Workshop on Marine Turtle Trade in the Coral Triangle | WWF

Workshop on Marine Turtle Trade in the Coral Triangle

Posted on 24 September 2014    
Workshop on Marine Turtle Trade in the Coral Triangle
© WWF
The Workshop on Marine Turtle Trade in the Coral Triangle was held from June 3 to 4, 2014 at the Best Western Plus Antel Hotel, Makati City, Philippines. World Wide Fund for Nature (WWF) Philippines co-organized the workshop with TRAFFIC Southeast Asia and the Department of Environment and Natural Resources - Biodiversity Management Bureau (DENR-BMB) of the Philippines.

Participants from various agencies and relevant organizations in the Philippines, Malaysia, Indonesia and Viet Nam attended the workshop. Together with observers, speakers, and organizers, there were a total of 41 attendees. (Workshop Agenda and List of Attendees are attached as Annex A and B).

The workshop aimed to increase awareness of the trade in marine turtles, enhance enforcement efforts against illegal traders and set recommendations for actions at the national and regional levels in addressing the illegal trade in these species in the Coral Triangle. The workshop provided the opportunity for the sharing and exchange of information and experiences in conserving marine turtles in the region during discussions on the prevention of the illegal harvest and trade of these animals; an analysis of the main threats faced by marine turtles in the region; identification and prioritizing of actions needed for their conservation in the region at the local, national and international levels. The event also sought to forge stronger ties between and among participating countries on marine turtle trade enforcement and conservation issues.

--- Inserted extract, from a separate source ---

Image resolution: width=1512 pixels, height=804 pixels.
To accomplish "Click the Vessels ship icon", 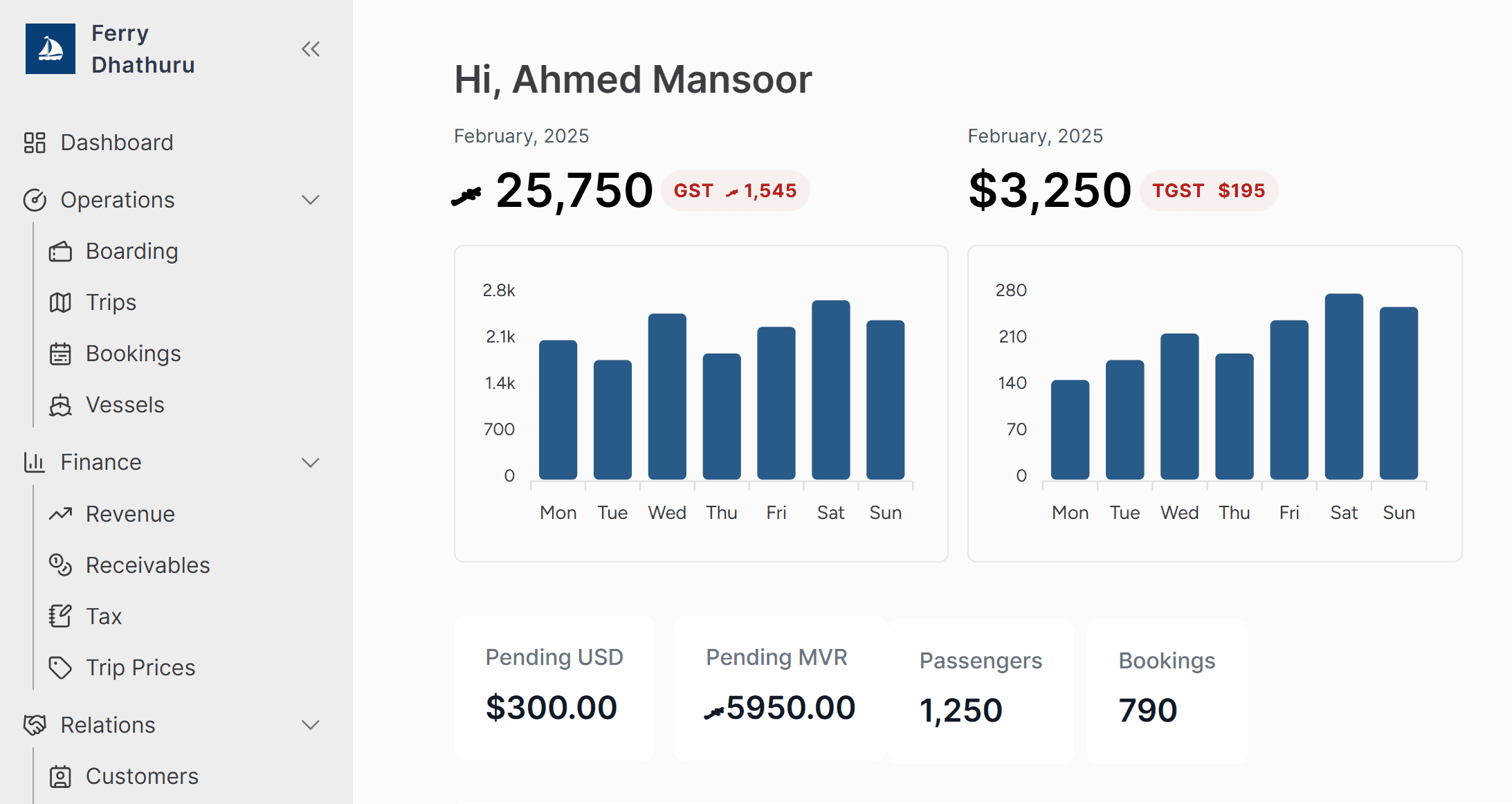I will tap(60, 405).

The Pre-workshop Evaluation revealed that 93 percent of the respondents had heard of the Convention on International Trade in Endangered Species of Wild Fauna and Flora (CITES), but 62 percent had never received any training on the Convention. Over 90 percent of the participants were able to identify the correct definition of CITES. Over half (56 percent) of the respondents had worked in their department for more than 10 years, 78 percent have never received any training on the trade of marine wildlife. They considered detection of smuggling and smuggling methods of marine species as the most important training needs, and all responded correctly that they would stop any shipment which contained more specimens than were listed in the CITES permit. (Compilation of Pre-workshop Evaluation is attached as Annex D).

To open the workshop, Dr. Vincent Hilomen delivered the welcome address on behalf of the Philippine Biodiversity Management Bureau Director Theresa Mundita-Lim. (See Annex C).

Day 1 focused on marine wildlife trade in marine turtles in the region, an introduction to the work of the National Coral Triangle Initiative Coordinating Committee (NCCC), and potential requirements for addressing marine turtle trade in Southeast Asia. Presentations were also delivered on the status of and illegal trade in marine turtles and the efforts which are being undertaken to combat the harvest and sale of these animals in Malaysia, Indonesia, the Philippines, Viet Nam and China. TRAFFIC’s marine turtle identification sheets and information were also introduced, in addition to information on sea turtle migration in Southeast Asia and the Pacific Island regions.

Day 2 opened with an assessment of the legal and international treaties applicable to the trade in marine turtles in Southeast Asia (SEA), followed by a break-out session to identify the challenges and opportunities present in enforcement at national and regional levels, as well as the possible next steps to be taken by each participating country. After the sharing of workshop outputs, a plenary discussion was conducted to draw out the insights, inputs and recommendations from the group. The group also agreed to share information to create a marine turtle trade database to assist in enforcement efforts.

Lastly, a joint communiqué was discussed in plenary by the group and ultimately adopted as the official solidarity message of the participating countries in the workshop.

The Post-workshop Evaluation indicated the success of the event with all of the participants agreeing that the workshop’s objectives had been achieved. In terms of content, all participants indicated that this was relevant, that they had gained understanding and that what they had learned was useful could be applied to their work.

Evaluation of the presenters was favourable with all agreeing that they had clearly communicated concepts and ideas (54 percent strongly agree). Overall, the workshop was rated very highly by those present, with all agreeing that they would recommend this to others (61 percent strongly agree). (Post-workshop Evaluation responses are collated in Annex E).